Sleeping in. Last-minute plans with friends. Interruption-free bathroom trips. Sacrificing some of the things you love all in the name of raising great kids is part of the parenthood game. But when you finally get a chance to do the things you used to love again? Pure bliss.
A few weeks ago, after my parents randomly decided to have our son spend the night with them, my husband and I realized we didn’t have to plan our evening around bedtime—and that meant a rare, glorious date night. For the past 18+ months, our decisions revolved around the health of our family during the pandemic, so we traded in some of our favorite activities for safer ones. But now, two months past our second vaccinations, we had options… including going to the movies.
My husband and I have always loved the movies. We could tell you which theaters had the best deals, the best popcorn, and knew exactly how long it would take to get to the theater in time for previews from all of our favorite hang-out spots.

SUPPLIED MATERIAL:

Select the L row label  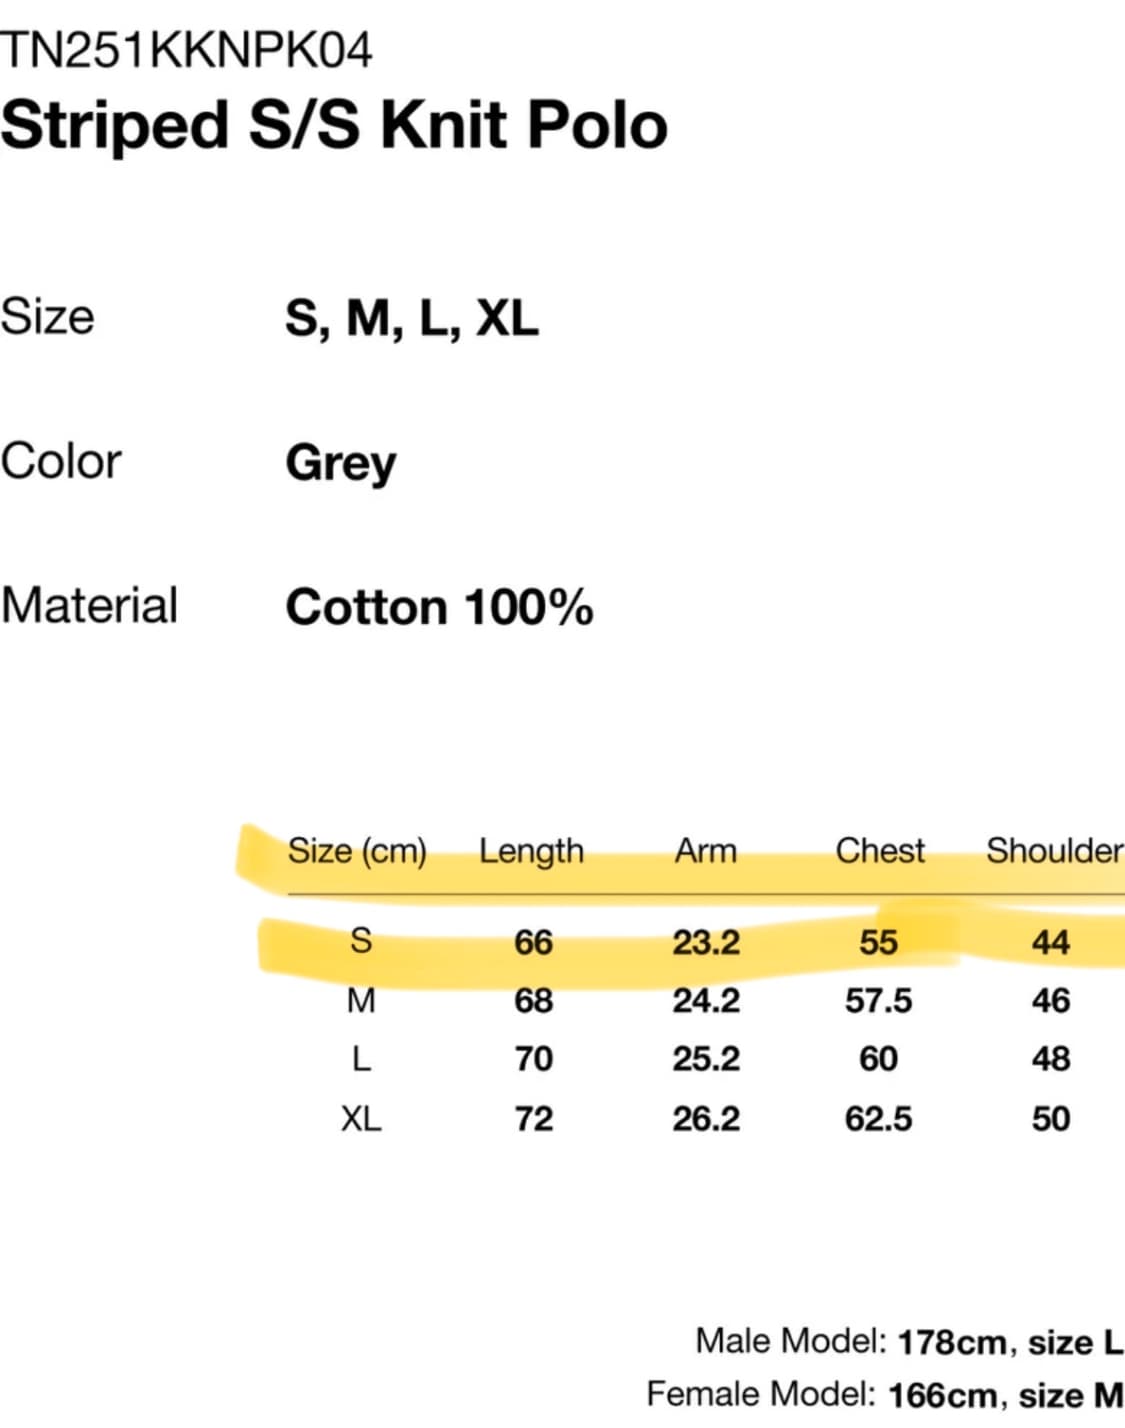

EXERCISE INSTRUCTIONS:
1. Please decide whether each statement agrees with the date-night passage, answering yes or no and quoting the words that decide it: (a) The writer's parents planned the son's overnight stay well in advance. (b) The couple's night out came two months after their second vaccinations. (c) The writer and her husband have always loved the movies.
2. The date-night passage opens with a series of short fragments naming things parents give up. List every one of them.

EXPECTED RESPONSES:
1.
(a) No: "my parents randomly decided to have our son spend the night with them"
(b) Yes: "two months past our second vaccinations"
(c) Yes: "My husband and I have always loved the movies."

2.
Sleeping in
Last-minute plans with friends
Interruption-free bathroom trips